Prävention
Prävention
Pflegebedürftigkeit hinauszögern und pflegende Angehörige entlasten – Stand September 2026
Prävention wirkt in zwei Richtungen:
für die pflegebedürftige Person (Mobilität, Ernährung, geistige Aktivität, Sturzprophylaxe, Impfungen, Vorsorgeuntersuchungen) und für die Pflegeperson (Entlastung, eigene Gesundheit, soziale Kontakte).
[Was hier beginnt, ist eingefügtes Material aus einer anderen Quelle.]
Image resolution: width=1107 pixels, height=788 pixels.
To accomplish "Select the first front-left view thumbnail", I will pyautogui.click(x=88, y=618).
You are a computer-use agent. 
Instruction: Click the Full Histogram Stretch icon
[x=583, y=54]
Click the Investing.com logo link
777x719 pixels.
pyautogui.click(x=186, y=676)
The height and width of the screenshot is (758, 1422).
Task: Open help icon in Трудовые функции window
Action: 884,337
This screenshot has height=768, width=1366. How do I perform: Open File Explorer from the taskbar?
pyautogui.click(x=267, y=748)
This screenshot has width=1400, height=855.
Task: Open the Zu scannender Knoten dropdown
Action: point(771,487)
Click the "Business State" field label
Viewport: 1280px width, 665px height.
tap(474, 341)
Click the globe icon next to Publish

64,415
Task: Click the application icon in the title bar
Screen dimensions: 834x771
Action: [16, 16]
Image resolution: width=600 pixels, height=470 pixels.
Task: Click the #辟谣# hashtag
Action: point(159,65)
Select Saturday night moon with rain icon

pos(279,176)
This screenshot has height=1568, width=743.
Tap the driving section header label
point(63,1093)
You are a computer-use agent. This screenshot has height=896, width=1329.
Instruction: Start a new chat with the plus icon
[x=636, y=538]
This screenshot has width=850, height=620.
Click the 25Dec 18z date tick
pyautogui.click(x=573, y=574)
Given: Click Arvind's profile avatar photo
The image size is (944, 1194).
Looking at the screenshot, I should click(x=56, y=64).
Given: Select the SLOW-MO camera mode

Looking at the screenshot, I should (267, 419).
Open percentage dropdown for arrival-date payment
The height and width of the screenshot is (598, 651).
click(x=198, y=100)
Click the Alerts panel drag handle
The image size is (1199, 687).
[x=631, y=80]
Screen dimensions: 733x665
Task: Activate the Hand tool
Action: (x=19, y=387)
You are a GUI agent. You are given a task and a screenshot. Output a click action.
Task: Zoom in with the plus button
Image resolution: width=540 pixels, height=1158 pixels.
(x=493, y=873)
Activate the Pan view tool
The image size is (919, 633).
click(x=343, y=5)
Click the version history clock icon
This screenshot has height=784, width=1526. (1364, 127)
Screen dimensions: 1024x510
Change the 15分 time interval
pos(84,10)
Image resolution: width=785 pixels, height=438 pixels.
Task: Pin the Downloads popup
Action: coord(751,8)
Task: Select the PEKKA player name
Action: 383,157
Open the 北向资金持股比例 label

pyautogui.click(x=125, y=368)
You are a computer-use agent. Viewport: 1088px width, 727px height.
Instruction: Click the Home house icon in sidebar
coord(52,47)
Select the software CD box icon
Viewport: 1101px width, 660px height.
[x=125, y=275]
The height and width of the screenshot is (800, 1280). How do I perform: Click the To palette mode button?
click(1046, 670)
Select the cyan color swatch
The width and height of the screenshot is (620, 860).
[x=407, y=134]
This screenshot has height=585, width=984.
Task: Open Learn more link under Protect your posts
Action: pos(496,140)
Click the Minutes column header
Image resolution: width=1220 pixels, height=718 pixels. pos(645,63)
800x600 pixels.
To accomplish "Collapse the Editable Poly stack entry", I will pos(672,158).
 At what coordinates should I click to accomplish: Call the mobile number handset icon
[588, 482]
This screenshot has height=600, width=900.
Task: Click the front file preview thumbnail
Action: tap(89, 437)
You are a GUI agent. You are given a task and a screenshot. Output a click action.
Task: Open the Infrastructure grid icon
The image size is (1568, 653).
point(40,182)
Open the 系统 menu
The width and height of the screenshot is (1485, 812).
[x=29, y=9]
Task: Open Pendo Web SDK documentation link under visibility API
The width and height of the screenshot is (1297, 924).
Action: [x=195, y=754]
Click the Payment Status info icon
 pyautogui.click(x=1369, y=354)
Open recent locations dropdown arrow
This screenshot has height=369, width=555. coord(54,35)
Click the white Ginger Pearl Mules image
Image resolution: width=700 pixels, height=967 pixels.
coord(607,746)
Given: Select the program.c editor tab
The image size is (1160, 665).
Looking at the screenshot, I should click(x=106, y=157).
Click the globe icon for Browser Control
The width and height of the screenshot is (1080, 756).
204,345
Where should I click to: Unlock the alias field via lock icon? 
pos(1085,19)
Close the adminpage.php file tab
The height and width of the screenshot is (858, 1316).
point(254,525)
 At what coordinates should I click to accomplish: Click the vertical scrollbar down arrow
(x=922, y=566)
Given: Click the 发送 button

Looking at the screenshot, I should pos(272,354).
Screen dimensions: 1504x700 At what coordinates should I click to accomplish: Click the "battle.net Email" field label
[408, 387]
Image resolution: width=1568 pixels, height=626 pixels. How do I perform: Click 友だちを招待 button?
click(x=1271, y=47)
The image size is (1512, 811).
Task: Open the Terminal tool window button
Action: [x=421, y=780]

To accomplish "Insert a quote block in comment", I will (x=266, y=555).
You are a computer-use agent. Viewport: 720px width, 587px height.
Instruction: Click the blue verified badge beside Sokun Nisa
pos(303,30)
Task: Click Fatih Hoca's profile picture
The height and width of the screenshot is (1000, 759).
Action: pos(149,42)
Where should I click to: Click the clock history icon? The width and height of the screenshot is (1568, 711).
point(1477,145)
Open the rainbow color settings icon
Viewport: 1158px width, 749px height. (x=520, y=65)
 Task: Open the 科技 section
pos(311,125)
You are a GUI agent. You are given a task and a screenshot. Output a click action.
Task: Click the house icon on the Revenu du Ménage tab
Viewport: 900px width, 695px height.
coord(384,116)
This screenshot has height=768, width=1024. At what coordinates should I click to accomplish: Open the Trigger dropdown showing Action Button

Die Pflegekasse empfiehlt nach der Begutachtung oft Präventions- und Rehabilitationsmaßnahmen. Diese Hinweise ernst nehmen und bei Ärztin oder Arzt sowie bei der Krankenkasse nachhaken – Reha kann den Pflegegrad beeinflussen.
Alltag
Bewegung nach ärztlicher Absprache, ausgewogene Ernährung, Seh- und Hörhilfen aktuell halten, Medikamente regelmäßig prüfen lassen (Wechselwirkungen).
Entlastung nutzen
Entlastungsbetrag 131 €, Tagespflege, gemeinsamer Jahresbetrag 3.539 €, Pflegekurse nach § 45 SGB XI. Wer pausiert, pflegt länger durch.
Vorsorge
Vollmachten, Patientenverfügung und ein Notfallordner entlasten psychisch. Digitale Pflegeanwendungen (DiPA) können den Alltag ergänzen, ersetzen aber keine menschliche Hilfe.

Stand: September 2026. Dies ist eine allgemeine Information, keine Rechtsberatung. Die genauen Beträge prüft Ihre Pflegekasse.